Wednesday 26 August 2020

How Much of These Hills Is Gold

 

There is claiming the land, which Ba wanted to do, which Sam refused — and then there is being claimed by it. The quiet way. A kind of gift in never knowing how much of these hills might be gold. Because maybe if you only went far enough, waited long enough, held enough sadness pooled in your veins, soon you might come upon a path you knew, the shapes of rocks would look like familiar faces, the trees would greet you, buds and birdsong lilting up, and because this land had gouged in you an animal’s kind of claiming, senseless to words and law — dry grass drawing blood, a tiger’s mark in a ruined leg, ticks and torn blisters, wind-coarsened hair, sun burned in patterns to leave skin striped or spotted — then, if you ran, you might hear on the wind, or welling up in your own parched mouth, something like and unlike an echo, coming from before or behind, the sound of a voice you’ve always known calling your name —

How Much of These Hills Is Gold started so intriguingly — a pair of young Chinese-American orphans, fleeing a tapped-out coal-mining camp, need to bury their newly-deceased father according to vaguely understood cultural customs before figuring out the rest of their lives — and with debut author C Pam Zhang’s lyrical and entrancing prose, I thought I was in for a beautifully written account of a unique struggle. And while this book does give us some of that, somewhere between the novel’s time-jumping structure (that pretty much skips over the struggle) and Zhang’s conspicuously precise writing (I loved her sentences, but was always aware that they were impressing me), I was left with the sense that this was more about style than substance. There is certainly skill here and I would read Zhang again.

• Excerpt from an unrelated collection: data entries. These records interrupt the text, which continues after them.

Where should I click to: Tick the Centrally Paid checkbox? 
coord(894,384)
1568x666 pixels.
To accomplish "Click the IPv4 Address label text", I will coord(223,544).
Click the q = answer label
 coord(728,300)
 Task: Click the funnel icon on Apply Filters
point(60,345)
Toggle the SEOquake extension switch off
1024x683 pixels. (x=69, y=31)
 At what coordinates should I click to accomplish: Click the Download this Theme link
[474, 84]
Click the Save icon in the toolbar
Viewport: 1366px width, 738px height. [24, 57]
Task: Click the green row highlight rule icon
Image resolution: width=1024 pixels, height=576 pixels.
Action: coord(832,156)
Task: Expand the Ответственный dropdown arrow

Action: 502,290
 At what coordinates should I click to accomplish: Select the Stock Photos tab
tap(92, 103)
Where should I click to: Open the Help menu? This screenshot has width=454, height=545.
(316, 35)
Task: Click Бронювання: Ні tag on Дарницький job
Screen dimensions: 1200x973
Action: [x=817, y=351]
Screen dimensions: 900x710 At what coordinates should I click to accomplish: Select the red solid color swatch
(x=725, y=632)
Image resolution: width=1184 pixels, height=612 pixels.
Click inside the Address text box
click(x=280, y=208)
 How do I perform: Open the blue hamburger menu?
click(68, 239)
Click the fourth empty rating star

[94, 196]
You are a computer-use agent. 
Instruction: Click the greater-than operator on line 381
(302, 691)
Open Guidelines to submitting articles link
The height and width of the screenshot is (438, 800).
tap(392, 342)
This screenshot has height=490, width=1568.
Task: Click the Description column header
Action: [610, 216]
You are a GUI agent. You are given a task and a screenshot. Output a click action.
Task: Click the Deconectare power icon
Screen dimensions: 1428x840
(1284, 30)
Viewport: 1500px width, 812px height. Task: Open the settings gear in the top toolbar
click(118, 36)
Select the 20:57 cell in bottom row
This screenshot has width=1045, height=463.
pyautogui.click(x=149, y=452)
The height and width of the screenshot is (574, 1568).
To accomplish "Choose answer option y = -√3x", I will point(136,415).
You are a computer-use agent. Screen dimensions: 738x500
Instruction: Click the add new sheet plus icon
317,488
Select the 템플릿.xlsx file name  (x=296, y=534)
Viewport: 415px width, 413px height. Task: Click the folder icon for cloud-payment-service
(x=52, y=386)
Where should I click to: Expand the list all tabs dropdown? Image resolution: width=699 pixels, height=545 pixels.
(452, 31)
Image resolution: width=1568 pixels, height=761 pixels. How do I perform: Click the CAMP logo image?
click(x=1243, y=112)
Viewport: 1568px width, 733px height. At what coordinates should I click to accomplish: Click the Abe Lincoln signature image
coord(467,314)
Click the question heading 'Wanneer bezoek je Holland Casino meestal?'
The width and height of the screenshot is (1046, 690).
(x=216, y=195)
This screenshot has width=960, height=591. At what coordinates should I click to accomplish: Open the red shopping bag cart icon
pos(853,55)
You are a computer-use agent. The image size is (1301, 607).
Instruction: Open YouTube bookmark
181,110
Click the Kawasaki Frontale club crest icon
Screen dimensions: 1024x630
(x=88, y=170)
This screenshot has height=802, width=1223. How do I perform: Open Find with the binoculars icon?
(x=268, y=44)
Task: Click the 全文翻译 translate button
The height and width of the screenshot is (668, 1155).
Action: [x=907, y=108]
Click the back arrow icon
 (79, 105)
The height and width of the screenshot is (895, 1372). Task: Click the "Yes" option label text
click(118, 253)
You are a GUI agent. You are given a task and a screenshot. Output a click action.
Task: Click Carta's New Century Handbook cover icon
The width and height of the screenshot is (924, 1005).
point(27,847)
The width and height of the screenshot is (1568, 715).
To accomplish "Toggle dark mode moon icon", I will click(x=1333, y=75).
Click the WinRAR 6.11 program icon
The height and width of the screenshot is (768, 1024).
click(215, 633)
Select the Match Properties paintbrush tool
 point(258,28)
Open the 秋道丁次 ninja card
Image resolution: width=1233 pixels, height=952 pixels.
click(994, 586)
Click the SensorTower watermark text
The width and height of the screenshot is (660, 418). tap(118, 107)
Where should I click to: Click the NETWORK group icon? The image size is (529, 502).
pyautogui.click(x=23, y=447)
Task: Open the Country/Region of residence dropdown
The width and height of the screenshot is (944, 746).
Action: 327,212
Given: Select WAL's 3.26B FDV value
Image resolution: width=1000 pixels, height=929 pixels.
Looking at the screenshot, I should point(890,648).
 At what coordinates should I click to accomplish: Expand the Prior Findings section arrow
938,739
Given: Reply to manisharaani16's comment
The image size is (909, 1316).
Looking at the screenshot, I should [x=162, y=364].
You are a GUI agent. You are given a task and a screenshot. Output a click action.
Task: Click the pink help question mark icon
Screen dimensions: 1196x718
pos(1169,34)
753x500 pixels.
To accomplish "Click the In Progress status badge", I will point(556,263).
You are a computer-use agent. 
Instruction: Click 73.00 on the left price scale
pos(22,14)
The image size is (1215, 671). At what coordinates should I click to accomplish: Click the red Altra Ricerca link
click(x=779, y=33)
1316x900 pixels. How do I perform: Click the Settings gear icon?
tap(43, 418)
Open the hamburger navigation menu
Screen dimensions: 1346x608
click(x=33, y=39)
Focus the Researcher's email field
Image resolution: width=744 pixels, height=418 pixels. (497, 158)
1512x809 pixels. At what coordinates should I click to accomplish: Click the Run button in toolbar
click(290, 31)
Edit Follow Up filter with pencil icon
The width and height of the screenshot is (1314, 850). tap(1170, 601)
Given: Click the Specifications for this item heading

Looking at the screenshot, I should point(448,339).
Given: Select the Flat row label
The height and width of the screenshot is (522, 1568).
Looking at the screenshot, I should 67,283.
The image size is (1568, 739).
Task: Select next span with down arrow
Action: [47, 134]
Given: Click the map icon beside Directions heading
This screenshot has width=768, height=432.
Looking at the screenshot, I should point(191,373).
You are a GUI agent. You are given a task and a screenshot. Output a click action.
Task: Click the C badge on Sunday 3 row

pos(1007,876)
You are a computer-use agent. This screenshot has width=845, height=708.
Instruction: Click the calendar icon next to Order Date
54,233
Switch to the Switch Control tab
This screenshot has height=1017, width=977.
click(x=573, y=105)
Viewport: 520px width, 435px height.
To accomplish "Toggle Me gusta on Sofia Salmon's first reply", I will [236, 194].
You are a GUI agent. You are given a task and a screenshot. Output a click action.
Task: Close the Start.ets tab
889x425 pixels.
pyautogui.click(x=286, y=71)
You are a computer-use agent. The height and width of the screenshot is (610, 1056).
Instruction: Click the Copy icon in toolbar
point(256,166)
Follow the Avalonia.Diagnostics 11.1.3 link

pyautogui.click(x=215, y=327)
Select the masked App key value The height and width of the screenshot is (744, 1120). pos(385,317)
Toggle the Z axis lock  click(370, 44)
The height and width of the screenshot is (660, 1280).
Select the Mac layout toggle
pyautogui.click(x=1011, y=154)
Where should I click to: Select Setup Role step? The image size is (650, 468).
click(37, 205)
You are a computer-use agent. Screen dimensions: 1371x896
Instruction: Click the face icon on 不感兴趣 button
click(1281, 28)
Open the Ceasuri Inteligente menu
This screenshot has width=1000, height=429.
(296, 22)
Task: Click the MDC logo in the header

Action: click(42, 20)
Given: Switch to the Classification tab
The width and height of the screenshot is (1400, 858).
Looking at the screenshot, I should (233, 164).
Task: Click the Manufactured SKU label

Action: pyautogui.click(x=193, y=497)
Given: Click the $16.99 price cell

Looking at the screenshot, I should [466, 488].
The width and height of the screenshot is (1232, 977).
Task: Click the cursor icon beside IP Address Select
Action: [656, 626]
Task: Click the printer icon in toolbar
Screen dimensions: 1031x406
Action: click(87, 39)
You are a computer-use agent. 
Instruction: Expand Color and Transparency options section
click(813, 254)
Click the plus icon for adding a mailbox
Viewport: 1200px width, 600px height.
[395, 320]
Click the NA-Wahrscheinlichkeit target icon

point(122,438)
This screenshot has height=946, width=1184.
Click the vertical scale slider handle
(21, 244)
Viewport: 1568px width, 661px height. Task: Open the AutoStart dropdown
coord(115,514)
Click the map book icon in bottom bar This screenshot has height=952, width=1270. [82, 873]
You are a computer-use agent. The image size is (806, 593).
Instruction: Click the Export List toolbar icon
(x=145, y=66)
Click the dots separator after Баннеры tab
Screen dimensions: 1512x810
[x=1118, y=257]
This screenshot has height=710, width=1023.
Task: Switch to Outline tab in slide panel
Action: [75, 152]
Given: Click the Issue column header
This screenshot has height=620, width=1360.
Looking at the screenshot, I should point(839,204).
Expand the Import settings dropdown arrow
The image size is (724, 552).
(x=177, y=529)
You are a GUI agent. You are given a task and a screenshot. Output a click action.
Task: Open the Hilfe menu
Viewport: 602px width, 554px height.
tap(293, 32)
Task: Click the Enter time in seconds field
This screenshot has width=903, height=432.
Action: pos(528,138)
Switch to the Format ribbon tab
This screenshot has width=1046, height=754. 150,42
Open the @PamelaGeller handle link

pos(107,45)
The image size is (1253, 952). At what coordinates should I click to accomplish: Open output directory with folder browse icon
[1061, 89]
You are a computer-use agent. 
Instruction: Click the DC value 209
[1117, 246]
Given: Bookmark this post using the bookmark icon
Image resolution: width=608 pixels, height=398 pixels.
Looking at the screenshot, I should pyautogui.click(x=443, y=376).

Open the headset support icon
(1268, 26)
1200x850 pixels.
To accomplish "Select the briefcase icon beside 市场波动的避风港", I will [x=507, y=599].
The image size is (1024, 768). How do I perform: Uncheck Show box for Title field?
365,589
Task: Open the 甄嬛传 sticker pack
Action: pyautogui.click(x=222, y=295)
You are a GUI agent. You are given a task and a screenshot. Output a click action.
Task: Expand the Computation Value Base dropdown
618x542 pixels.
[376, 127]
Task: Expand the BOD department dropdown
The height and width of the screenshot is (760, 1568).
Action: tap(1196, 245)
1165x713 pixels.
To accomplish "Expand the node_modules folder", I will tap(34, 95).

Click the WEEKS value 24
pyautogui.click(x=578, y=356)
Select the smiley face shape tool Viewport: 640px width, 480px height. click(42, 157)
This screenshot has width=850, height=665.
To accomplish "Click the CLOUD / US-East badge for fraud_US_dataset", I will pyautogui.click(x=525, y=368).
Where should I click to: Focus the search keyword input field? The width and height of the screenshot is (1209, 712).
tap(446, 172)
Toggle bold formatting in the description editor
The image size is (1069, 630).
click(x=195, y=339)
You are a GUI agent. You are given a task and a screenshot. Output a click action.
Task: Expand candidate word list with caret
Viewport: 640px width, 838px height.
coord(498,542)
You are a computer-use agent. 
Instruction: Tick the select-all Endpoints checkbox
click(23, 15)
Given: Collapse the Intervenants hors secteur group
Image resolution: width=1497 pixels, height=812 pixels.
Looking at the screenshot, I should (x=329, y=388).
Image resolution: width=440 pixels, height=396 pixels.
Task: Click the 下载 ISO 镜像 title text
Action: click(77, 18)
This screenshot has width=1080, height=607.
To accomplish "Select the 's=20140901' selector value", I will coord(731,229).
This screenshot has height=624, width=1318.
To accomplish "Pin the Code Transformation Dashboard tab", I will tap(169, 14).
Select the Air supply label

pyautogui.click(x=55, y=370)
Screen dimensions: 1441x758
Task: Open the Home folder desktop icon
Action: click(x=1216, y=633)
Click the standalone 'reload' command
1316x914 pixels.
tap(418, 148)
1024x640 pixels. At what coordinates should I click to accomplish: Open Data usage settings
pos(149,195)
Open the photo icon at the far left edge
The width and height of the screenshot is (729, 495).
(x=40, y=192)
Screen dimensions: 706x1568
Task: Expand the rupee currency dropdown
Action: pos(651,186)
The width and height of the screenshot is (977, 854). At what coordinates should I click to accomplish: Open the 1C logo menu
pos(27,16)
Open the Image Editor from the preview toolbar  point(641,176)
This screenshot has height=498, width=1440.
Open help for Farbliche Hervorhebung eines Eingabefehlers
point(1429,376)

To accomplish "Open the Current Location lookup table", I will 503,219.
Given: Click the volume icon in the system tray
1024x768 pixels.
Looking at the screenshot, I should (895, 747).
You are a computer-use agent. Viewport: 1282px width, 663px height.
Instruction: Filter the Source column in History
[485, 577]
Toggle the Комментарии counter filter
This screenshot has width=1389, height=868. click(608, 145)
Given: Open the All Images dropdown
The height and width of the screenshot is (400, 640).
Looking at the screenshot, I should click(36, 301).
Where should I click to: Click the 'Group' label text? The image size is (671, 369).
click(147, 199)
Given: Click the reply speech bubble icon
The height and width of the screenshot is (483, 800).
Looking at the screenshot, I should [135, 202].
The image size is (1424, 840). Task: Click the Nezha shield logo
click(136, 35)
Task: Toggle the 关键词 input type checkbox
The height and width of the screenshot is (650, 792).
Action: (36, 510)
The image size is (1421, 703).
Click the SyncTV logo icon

The family chased the next mine, and the next. Their savings swelled and shrank in seasons as reliable as dry and wet, hot and cold. What’s home mean when they moved so often into shacks and tents that stank of other people’s sweat? How can Lucy find a home to bury a man she couldn’t solve?

Lucy (“who after years lived in towns like this has no more tender parts to tear”) and Sam (“young enough to think desire alone shapes the world”), at twelve and eleven, flee into the California desert with their father’s body tied to the back of a stolen horse, knowing that according to their dead Ma’s “burial recipe”, their Ba would need to be laid to rest with silver (to weigh down his spirit), running water (to purify his spirit), and the body must be placed in a “home” (so the spirit will rest and not repeatedly return “like a migrant bird”). Although the older sibling, Lucy (who takes after Ma) must take direction in this quest from Sam (who is the squint-eyed image of Ba), and Lucy despairs of finding an appropriate resting spot for the failed and violent man who had taken to drink after the death of their Ma. And as I wrote above: I found this opening section to be intriguing and affecting. But then the narrative jumps back three years (to 1862), and I thought, “Okay, this is how the family lived when Ma and Ba were still around.” And then it jumped to the newly dead father’s perspective as he tries to whisper to Lucy the story of how he met her Ma in 1842 (weird, but okay). And then we are in 1867, catching up with Lucy and Sam again as they make their way in the West as absolute outsiders. And again: I think that Zhang writes really fine sentences, but the plot doesn’t stand up to the unconventional structure, and the whole doesn’t add up to something deeper.

I grew up in these hills and they raised me: the streams and rock shelves, the valleys where scrub oaks bunched so thick they seemed one mass but allowed me, skinny and swift, to slip between trunks and pierce the hollow center where branches knit a green ceiling. If I had a people, then I saw those people in the reflecting pools, where water was so clear it showed a world the exact double of this one: another set of hills and sky, another boy looking back with my same eyes. I grew up knowing I belonged to this land, Lucy girl. You and Sam do too, never mind how you look. Don't you let any man with a history book tell you different.

At its core, this is a story about otherness; about the history of Chinese-Americans and how their contributions to the building of America have been overlooked and erased. We learn that not only Lucy and Sam, but also their Ba had been born in California, but even so, they are all treated as no more American than the Native Peoples who were repeatedly driven further and further off the lands that the newly arrived white men from the East claimed as their own. But while these facts colour everything that happens in the plot, Zhang doesn’t really probe the facts deeply enough to make this a satisfying piece of social or historical commentary. Things just kind of happen, and although they are prettily described, I was left wanting much more.